In deze zaak gaat het om een in Duitsland woonachtige belanghebbende die een pensioen uit Nederland ontvangt. Hij is verzekerd voor sociale verzekeringen in Duitsland en heeft recht op zorg in Duitsland, waarvan de kosten ten laste van Nederland komen. De belanghebbende is volgens de Zorgverzekeringswet (Zvw) een bijdrage verschuldigd, maar wenst deze bijdrage, specifiek het deel dat betrekking heeft op de AWBZ, te verrekenen met de op aanslag verschuldigde inkomstenbelasting. De Inspecteur heeft deze verrekening afgewezen, wat heeft geleid tot een hoger beroep bij het Gerechtshof 's-Hertogenbosch.
De belanghebbende heeft in zijn aangifte inkomstenbelasting voor 2010 een belastbaar inkomen uit werk en woning van € 40.553 opgegeven. De Inspecteur heeft de aanslag opgelegd en daarbij een bedrag van € 2.077 aan loonheffing gecorrigeerd, wat de belanghebbende als voorheffing wilde verrekenen. Het Hof oordeelt dat het bedrag van € 2.077 niet kan worden aangemerkt als ingehouden premie voor de AWBZ, omdat de belanghebbende niet verzekerd is voor de Nederlandse volksverzekeringen.

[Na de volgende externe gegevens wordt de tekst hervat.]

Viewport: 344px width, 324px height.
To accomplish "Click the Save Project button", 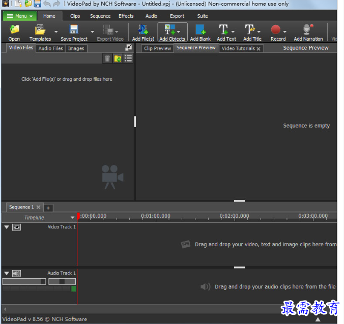I will point(74,32).
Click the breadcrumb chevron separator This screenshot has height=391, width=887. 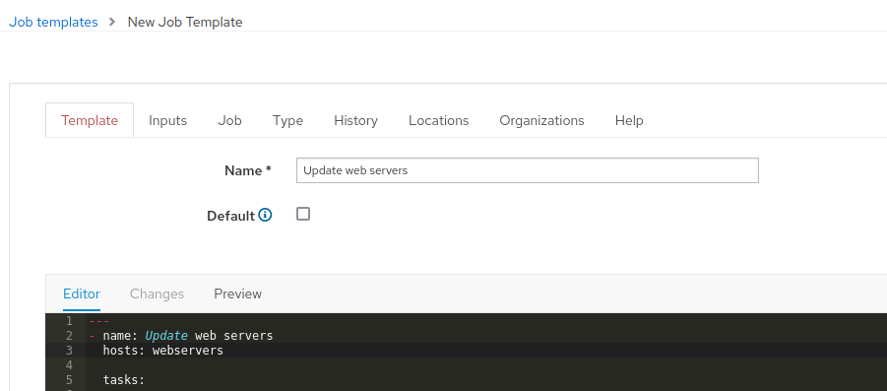[112, 22]
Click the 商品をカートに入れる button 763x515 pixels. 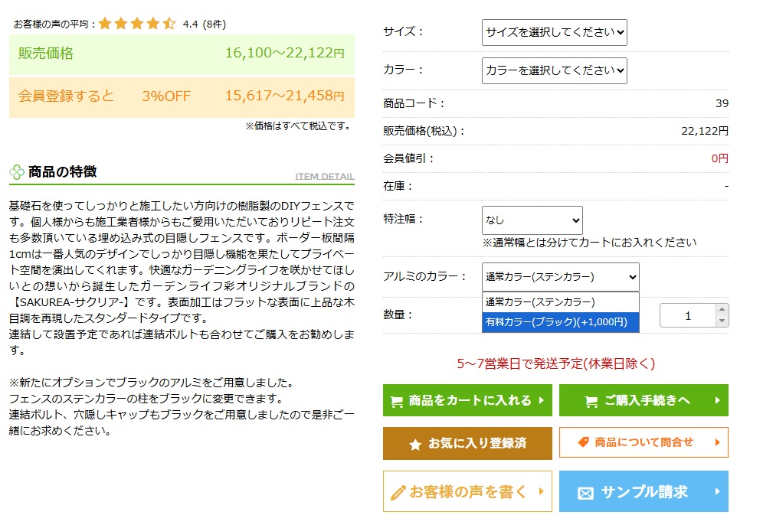pyautogui.click(x=466, y=399)
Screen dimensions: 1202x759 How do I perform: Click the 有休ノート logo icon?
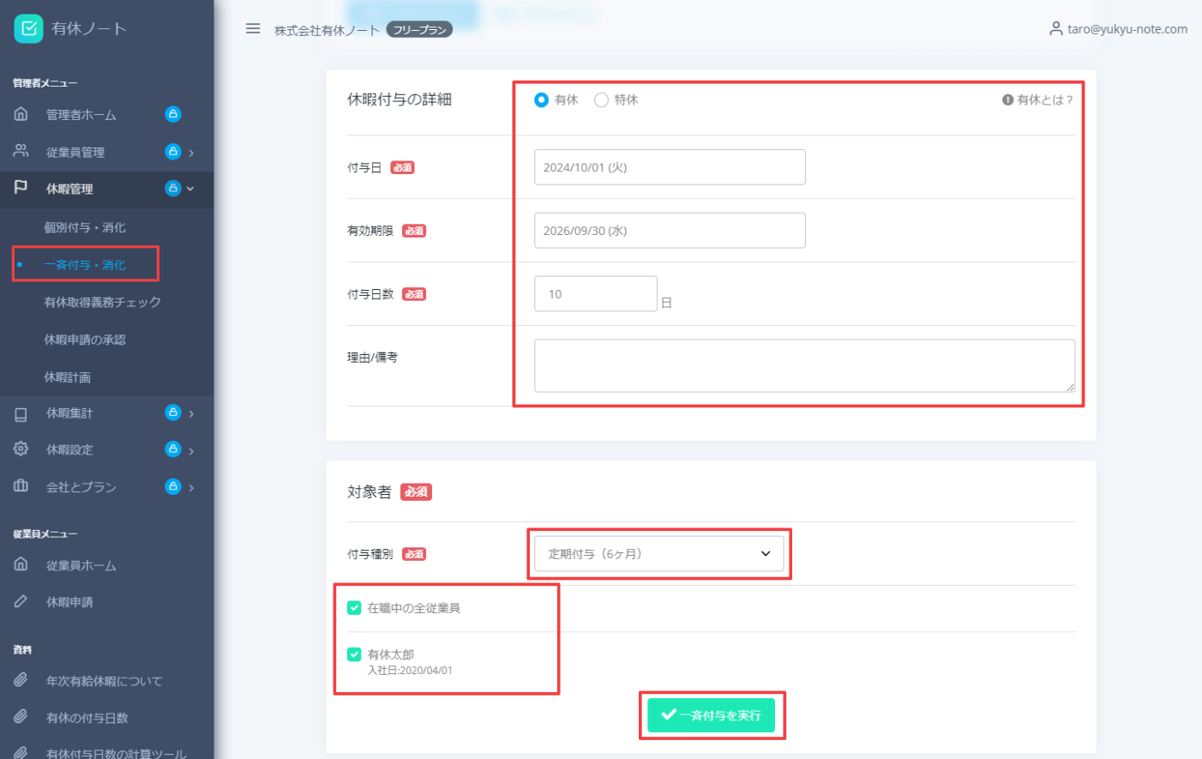pyautogui.click(x=28, y=28)
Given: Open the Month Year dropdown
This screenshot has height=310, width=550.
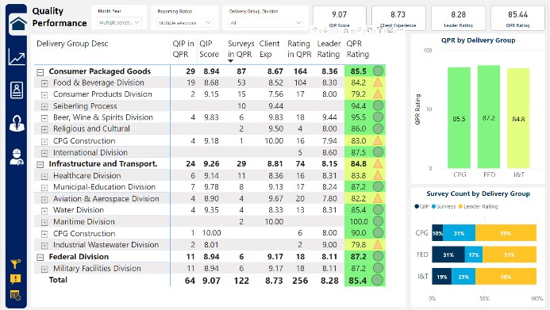Looking at the screenshot, I should [119, 22].
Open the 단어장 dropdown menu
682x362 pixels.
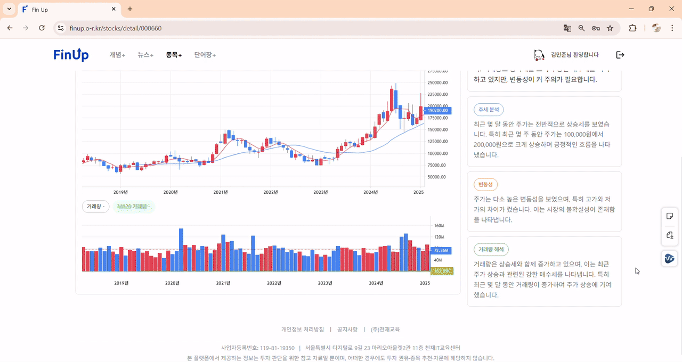[204, 54]
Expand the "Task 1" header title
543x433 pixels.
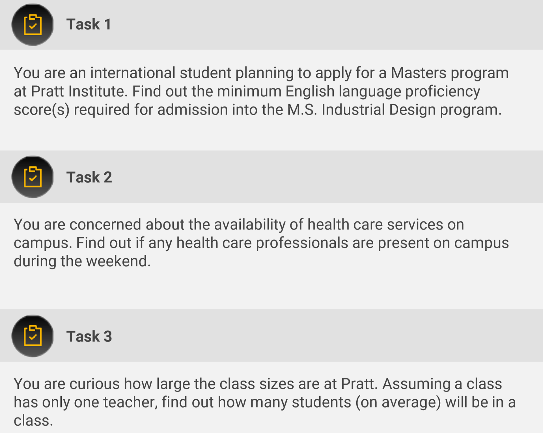[x=89, y=24]
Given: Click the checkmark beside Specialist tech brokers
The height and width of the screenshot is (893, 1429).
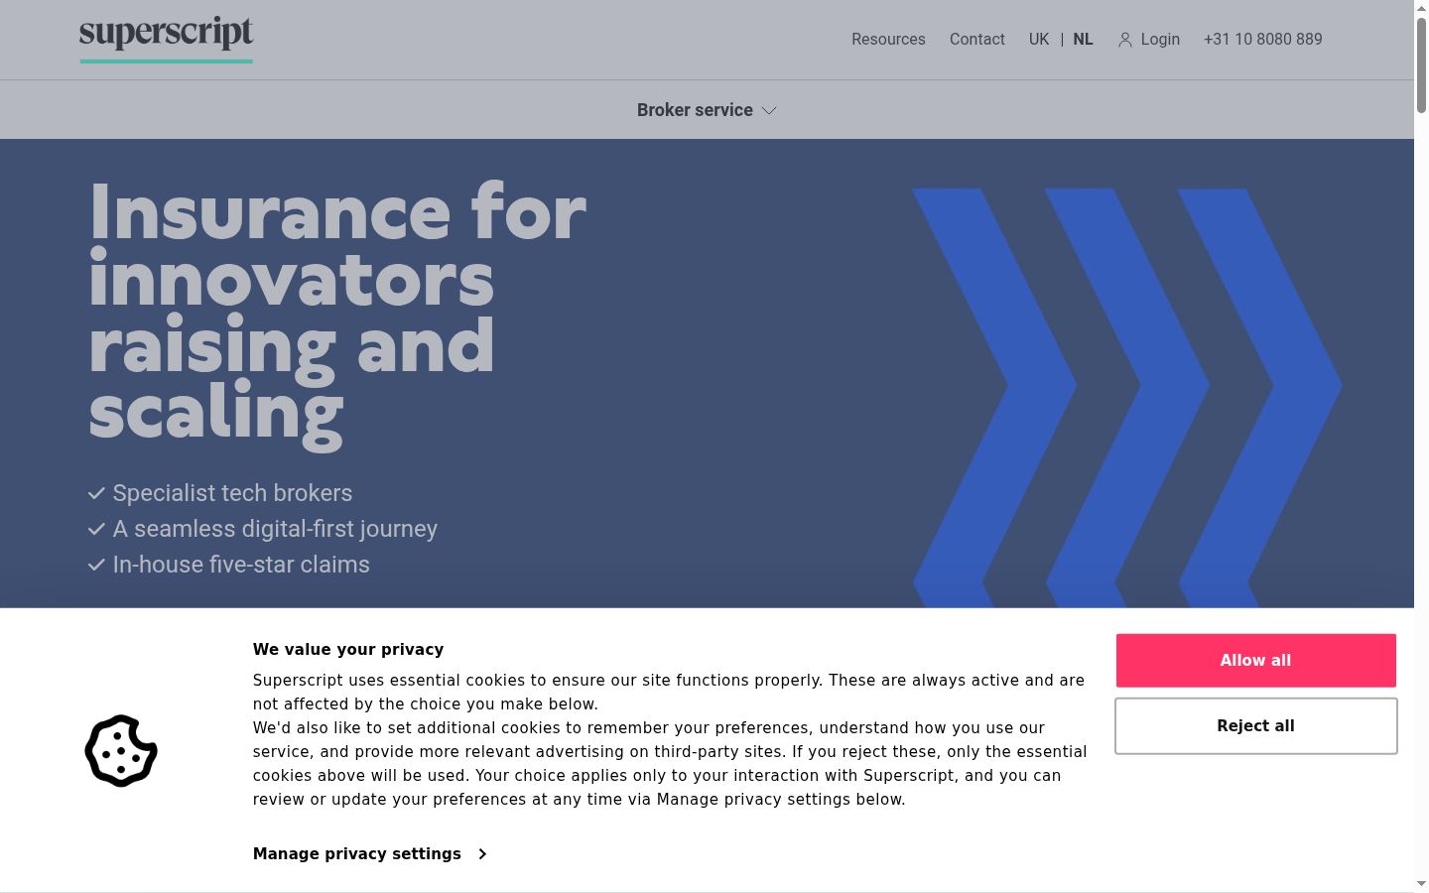Looking at the screenshot, I should click(x=96, y=493).
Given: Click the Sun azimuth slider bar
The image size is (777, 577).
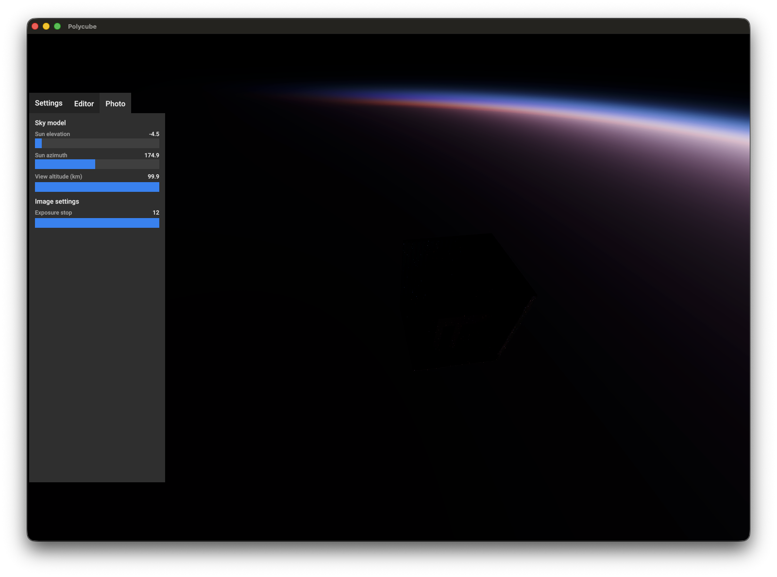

Het Hof bevestigt de uitspraak van de Rechtbank en oordeelt dat de belanghebbende geen recht heeft op verrekening van de zorgbijdrage met de inkomstenbelasting.
Het Hof concludeert dat de belanghebbende niet in rechte te honoreren vertrouwen kan ontlenen aan de informatie van de Belastingdienst en dat er geen sprake is van ongelijkheidsbehandeling ten opzichte van Nederlandse ingezetenen die wel verzekerd zijn voor de AWBZ. De beslissing van de Rechtbank wordt bevestigd en het hoger beroep wordt ongegrond verklaard.